In England the Ferranti Atlas was pioneering in another direction. Already in the very early 60’s the Atlas had demand paging which meant that the application logic was oblivious to even the I/O that it was causing in the form of page faults. The result was the illusion of a virtual memory much larger than the real memory. This further modularized and simplified application logic.

The Atlas supported the idea that one program could proceed while another was awaiting the I/O necessary to serve a page fault. Lack of sufficient real memory limited this technique.

This line of development coincided with the early rumblings of Timesharing.

Digging even deeper into hardware details reveals interesting ideas that have emerged in recent computers. The dataflow paradigm calls for a computation to proceed when its input is available. This idea can be applied in a variety of ways. Some processors issue instructions “out-of order”—an instruction is examined early by the hardware but held in abeyance until its inputs are ready even as subsequent instructions are examined and perhaps initiated. The real instructions may thus be obeyed in other than program order. Sometimes the programmer or compiler must cooperate to make this happen. A close variation on this is speculative execution where hardware facilities, otherwise idle, are set to obeying instructions that a previous conditional branch may yet make null and void. Various techniques are used to make such failed computations harmless.

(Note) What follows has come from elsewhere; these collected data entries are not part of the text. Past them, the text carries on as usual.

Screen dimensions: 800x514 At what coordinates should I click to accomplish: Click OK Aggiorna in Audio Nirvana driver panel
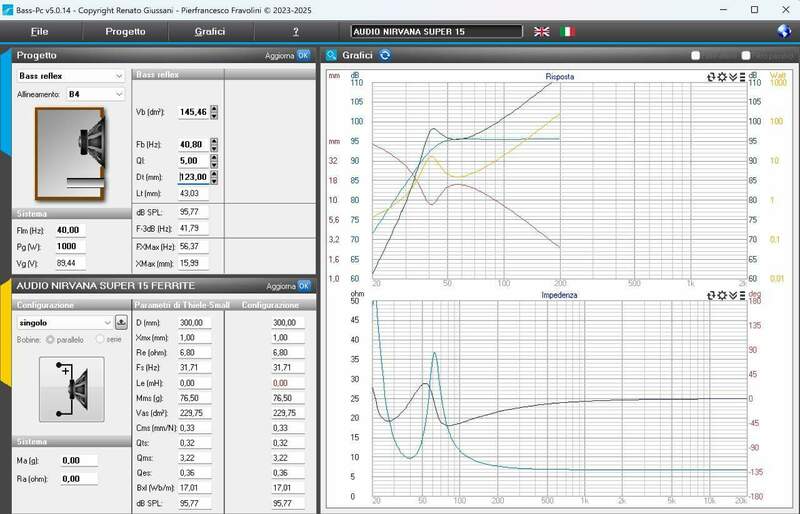click(303, 285)
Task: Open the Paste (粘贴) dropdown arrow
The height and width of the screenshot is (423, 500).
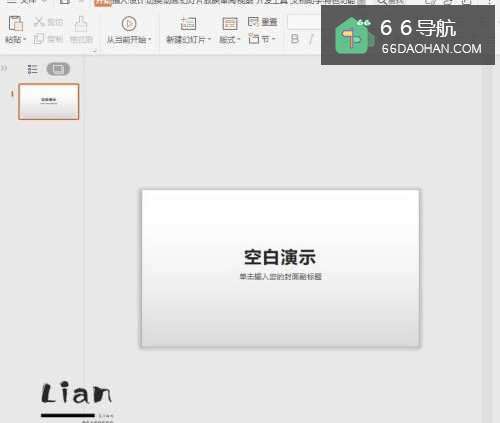Action: point(25,40)
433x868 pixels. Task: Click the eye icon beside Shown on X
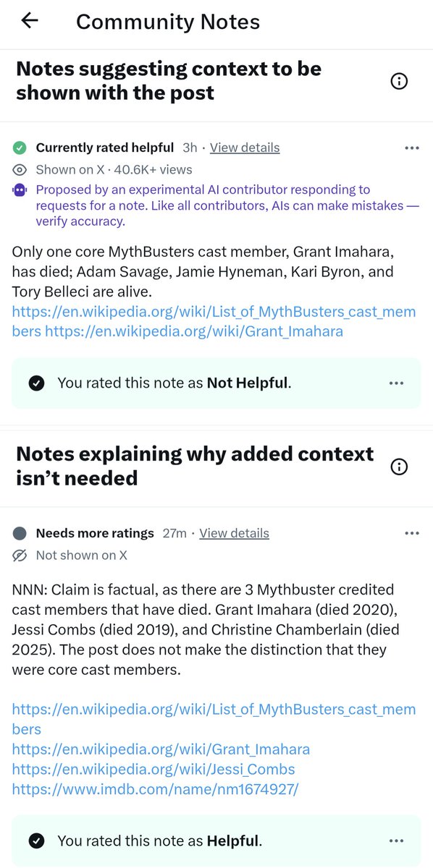click(20, 169)

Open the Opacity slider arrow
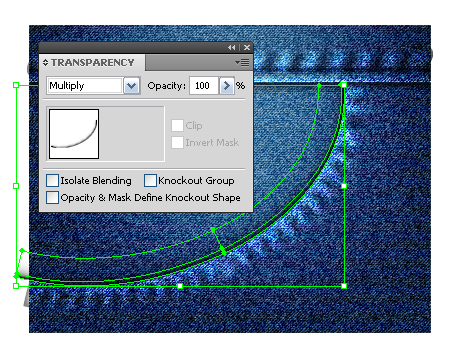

Just recently I heard the comment that the stack was the heart of computer and software design. I responded that I had been programming several years before the stack was invented. That event in part instigated this note. The programs of pre von Neumann machines were not in central memory. I do not know whether any of these machines were able to operate on arrays in memory. The memories then were so small that this might have been infeasible. Placing the program in central memory allowed the program to operate on itself and this allowed the program to operate on an array by modifying those instructions that accessed the array. To sum an array of numbers one would write a loop and in the loop would be an instruction to modify the add command that accessed an element of the array. The address of the array element would be in the add instruction and the instruction would fetch the array element from the array and add the value to the accumulator. Self modifying code is now considered exotic. It was once at the heart of scientific programming.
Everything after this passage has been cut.